• [ENTRIES PROVIDED]:

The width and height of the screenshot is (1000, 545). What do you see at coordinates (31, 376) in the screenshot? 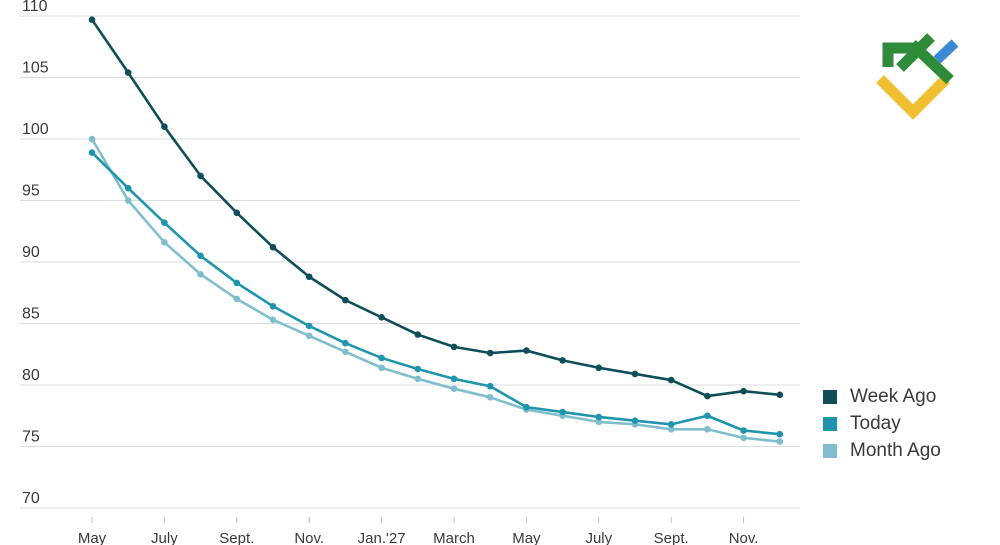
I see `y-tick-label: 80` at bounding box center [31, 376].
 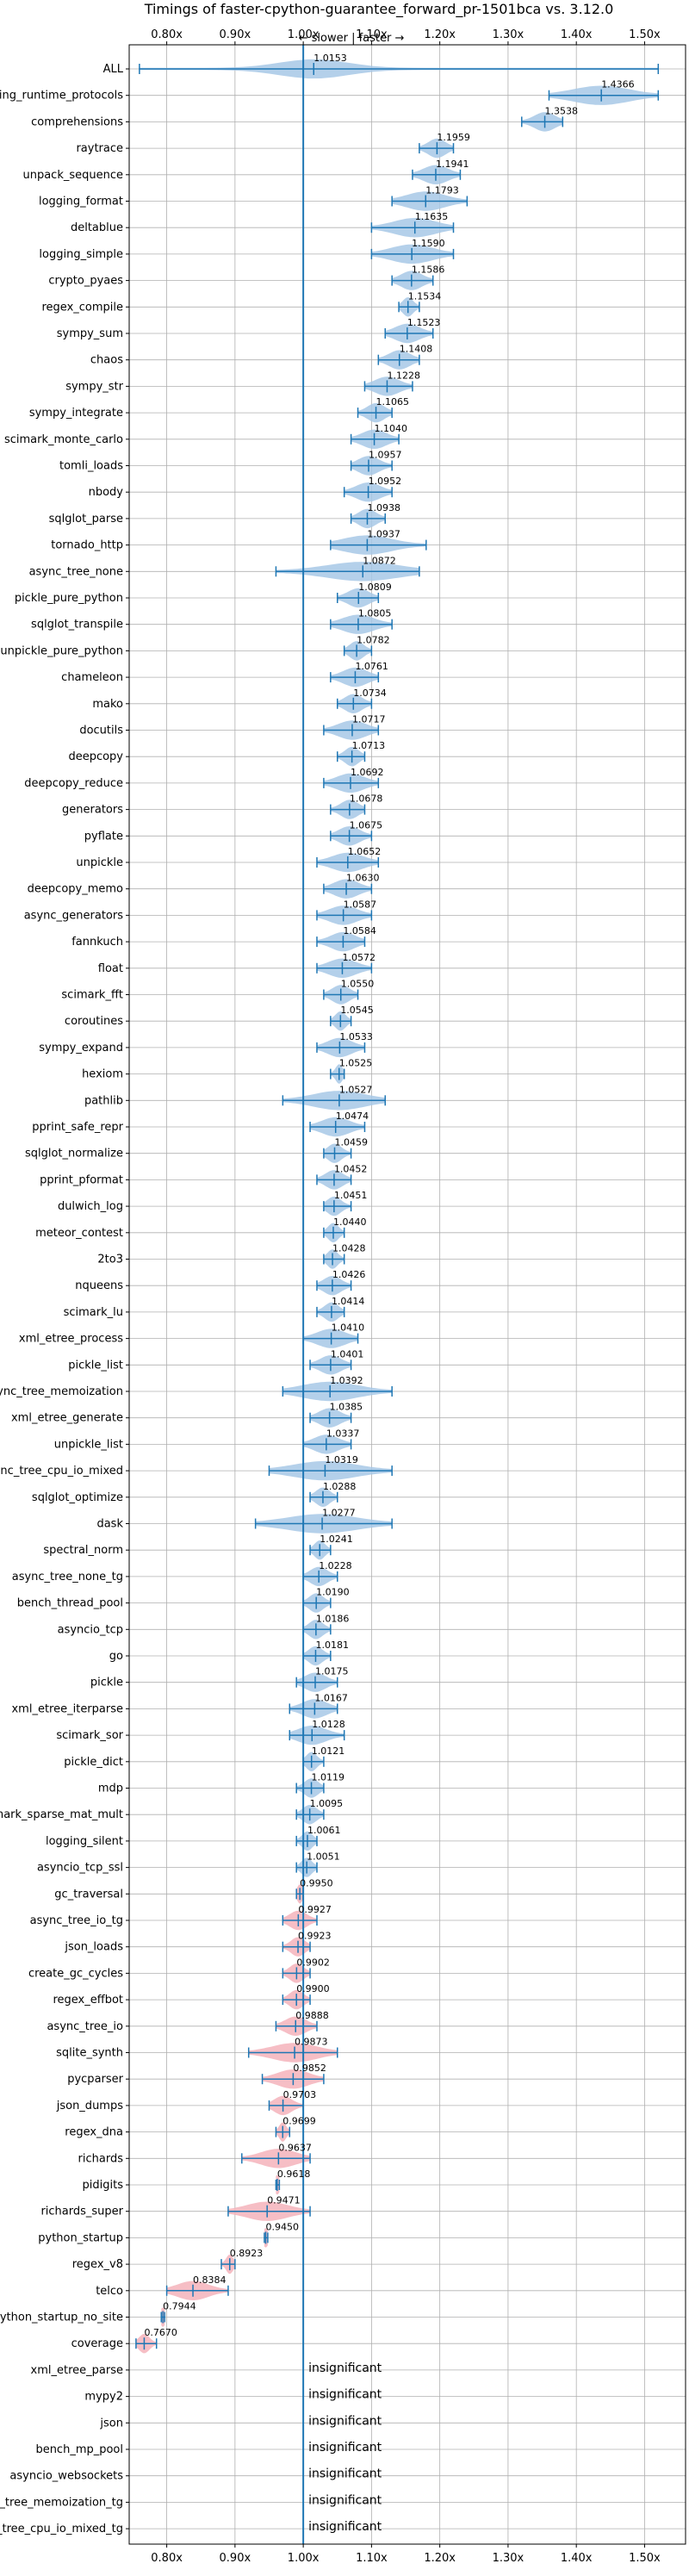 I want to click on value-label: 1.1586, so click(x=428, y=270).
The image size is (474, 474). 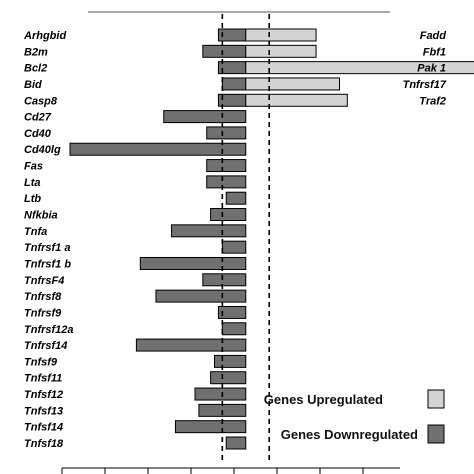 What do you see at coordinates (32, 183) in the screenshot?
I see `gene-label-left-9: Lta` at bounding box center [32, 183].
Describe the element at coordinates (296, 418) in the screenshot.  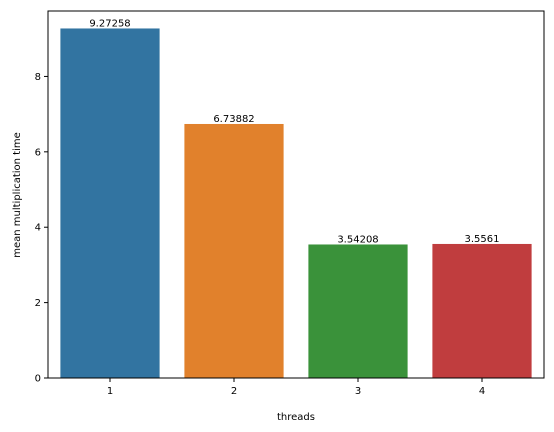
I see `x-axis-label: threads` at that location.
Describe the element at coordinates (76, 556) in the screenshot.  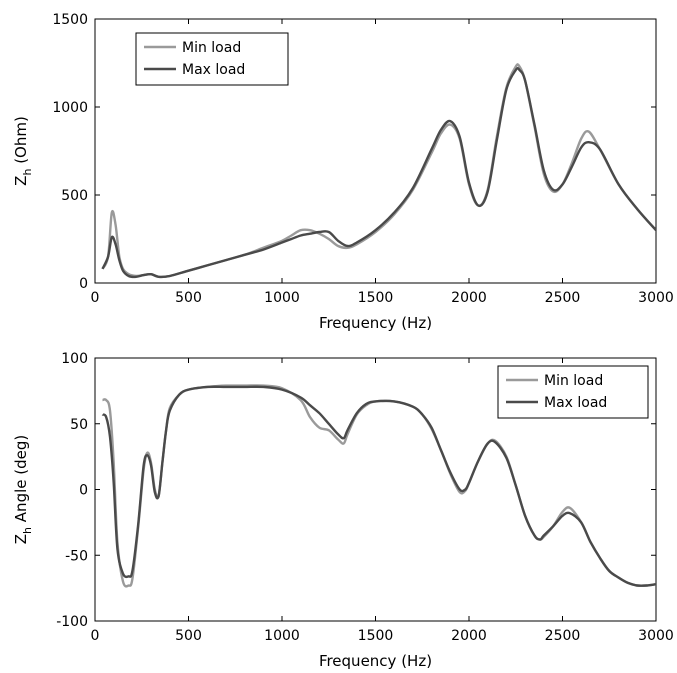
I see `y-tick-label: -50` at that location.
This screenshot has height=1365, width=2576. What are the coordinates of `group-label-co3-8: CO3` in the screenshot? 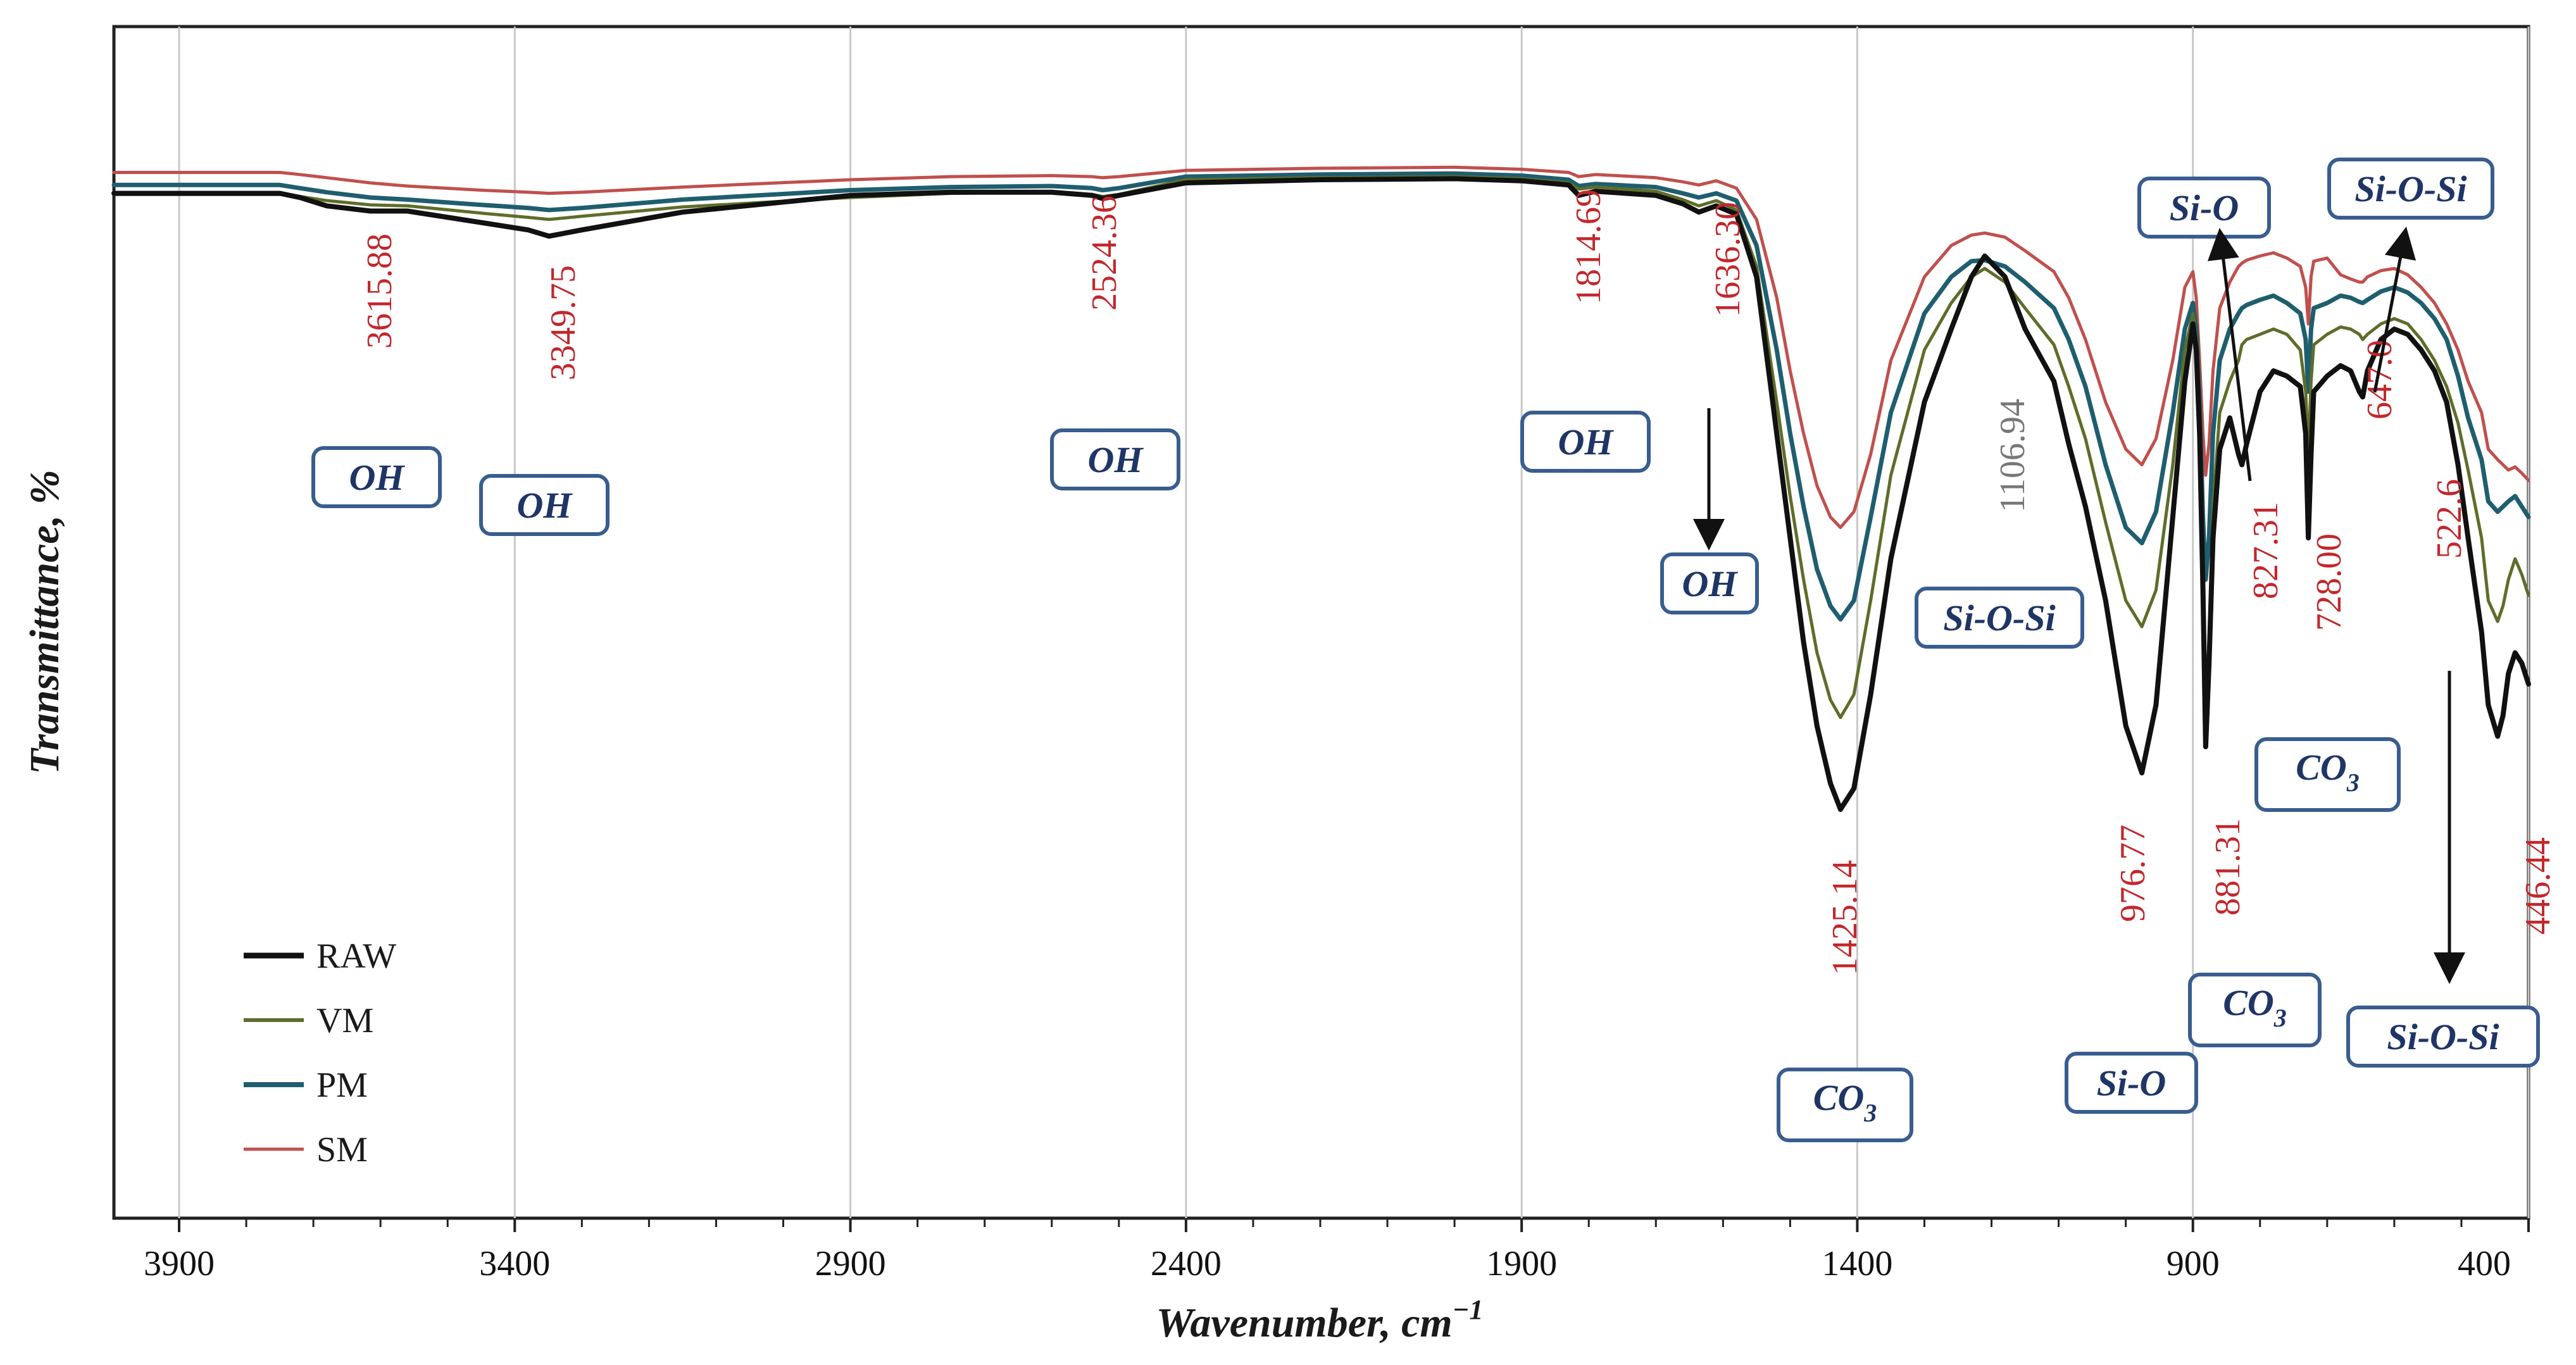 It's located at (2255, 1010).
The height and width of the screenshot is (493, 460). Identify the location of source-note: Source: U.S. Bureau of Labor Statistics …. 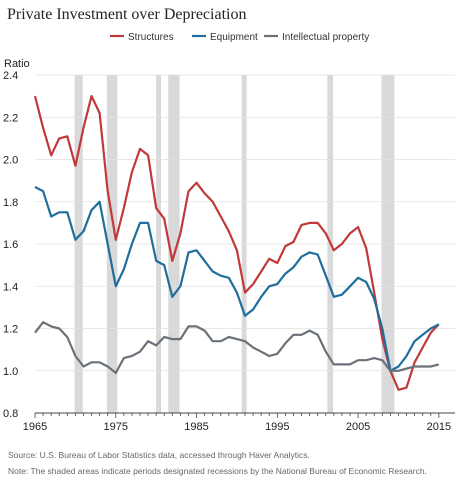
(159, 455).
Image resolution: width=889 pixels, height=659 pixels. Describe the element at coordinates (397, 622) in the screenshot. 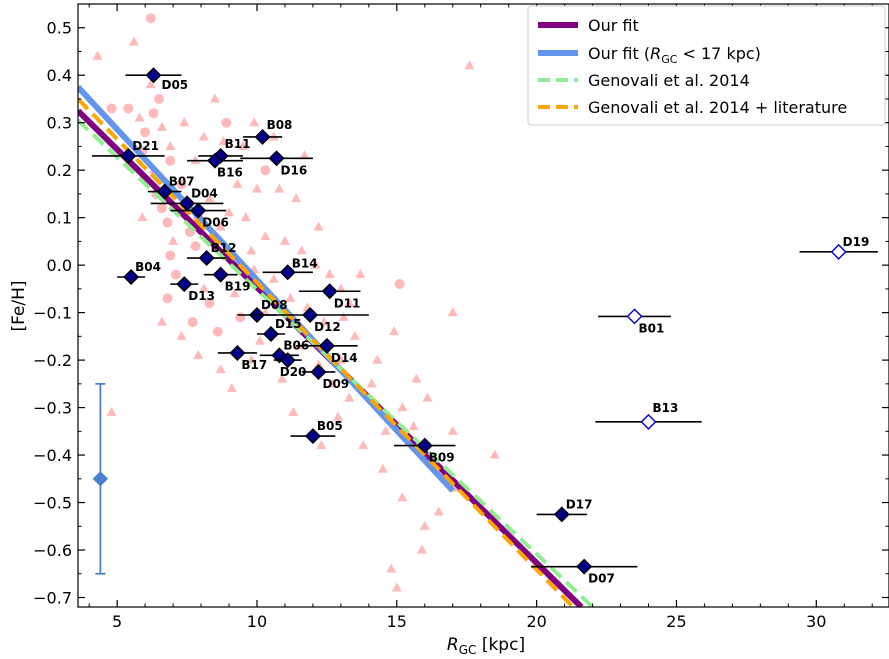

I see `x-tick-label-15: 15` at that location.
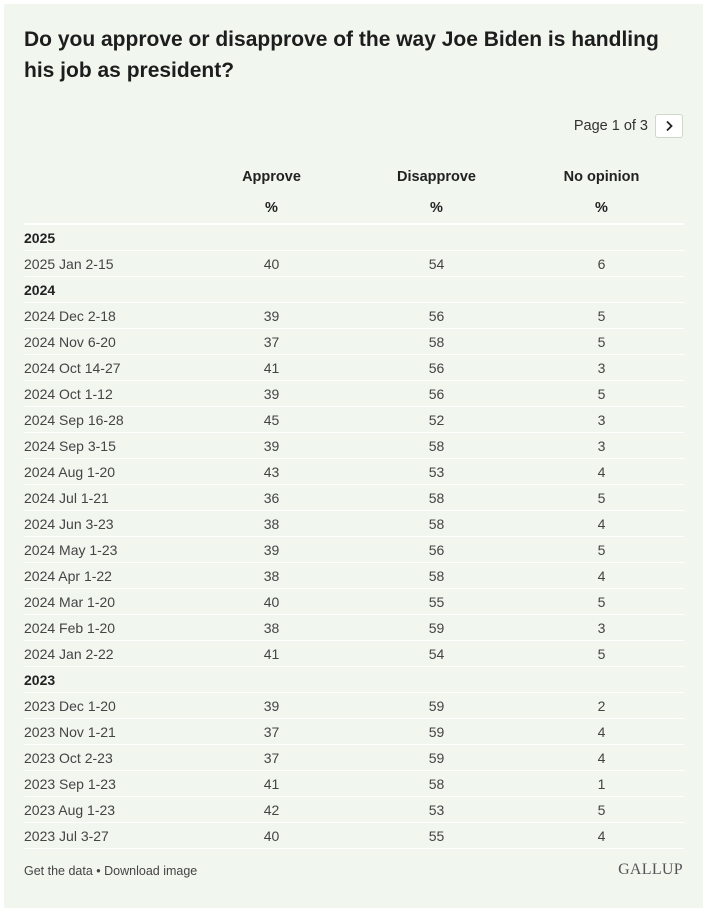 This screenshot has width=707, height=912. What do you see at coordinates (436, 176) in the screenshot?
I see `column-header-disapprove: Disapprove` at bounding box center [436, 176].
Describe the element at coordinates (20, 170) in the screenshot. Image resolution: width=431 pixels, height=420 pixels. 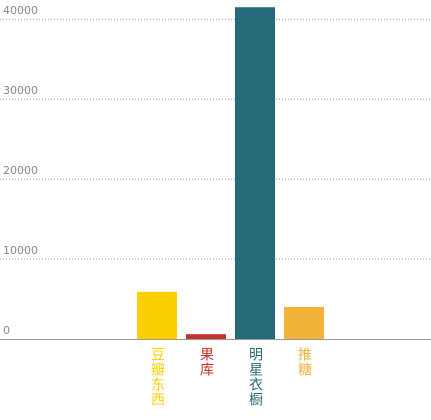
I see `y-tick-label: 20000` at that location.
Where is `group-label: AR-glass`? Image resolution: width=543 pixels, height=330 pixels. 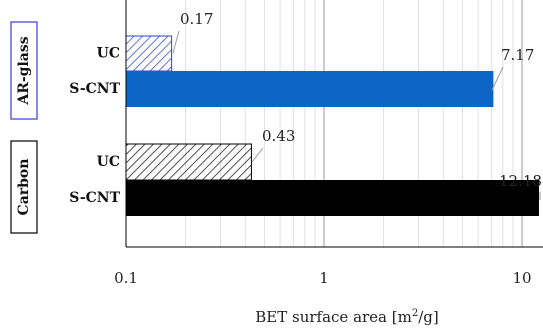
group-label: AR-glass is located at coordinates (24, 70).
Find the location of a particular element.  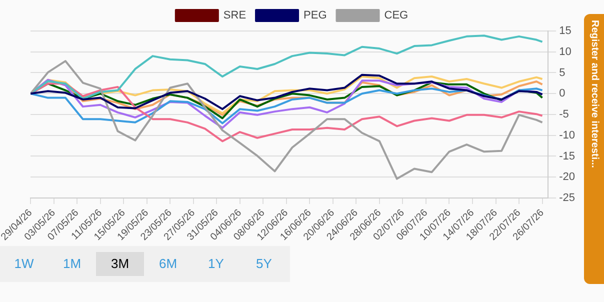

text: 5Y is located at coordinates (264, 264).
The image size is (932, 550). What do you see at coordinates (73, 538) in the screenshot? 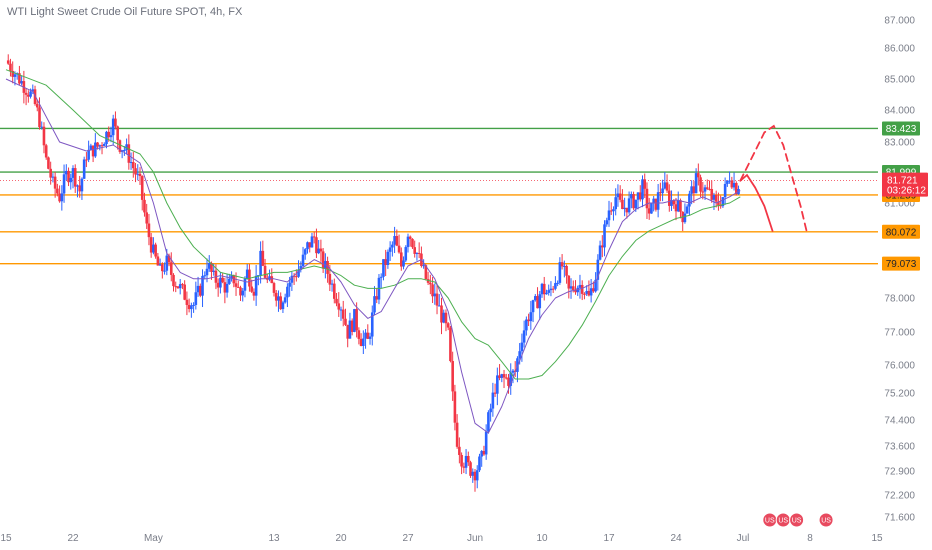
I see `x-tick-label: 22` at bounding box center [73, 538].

• [JOB]: Rewrite the items as a Markdown table with the columns Row and Entry. Start at the line containing "Find the location of a particular element.", continue through the last line of the items, skip blank lines, and leave out the pictures.

• [YOUR SOLUTION]:
| Row | Entry |
|---|---|
| 1 | Find the location of a particular element.   |
| 2 | text: 5Y is located at coordinates (264, 264). |
| 3 | The image size is (932, 550). What do you see at coordinates (73, 538) in the screenshot?  |
| 4 | I see `x-tick-label: 22` at bounding box center [73, 538]. |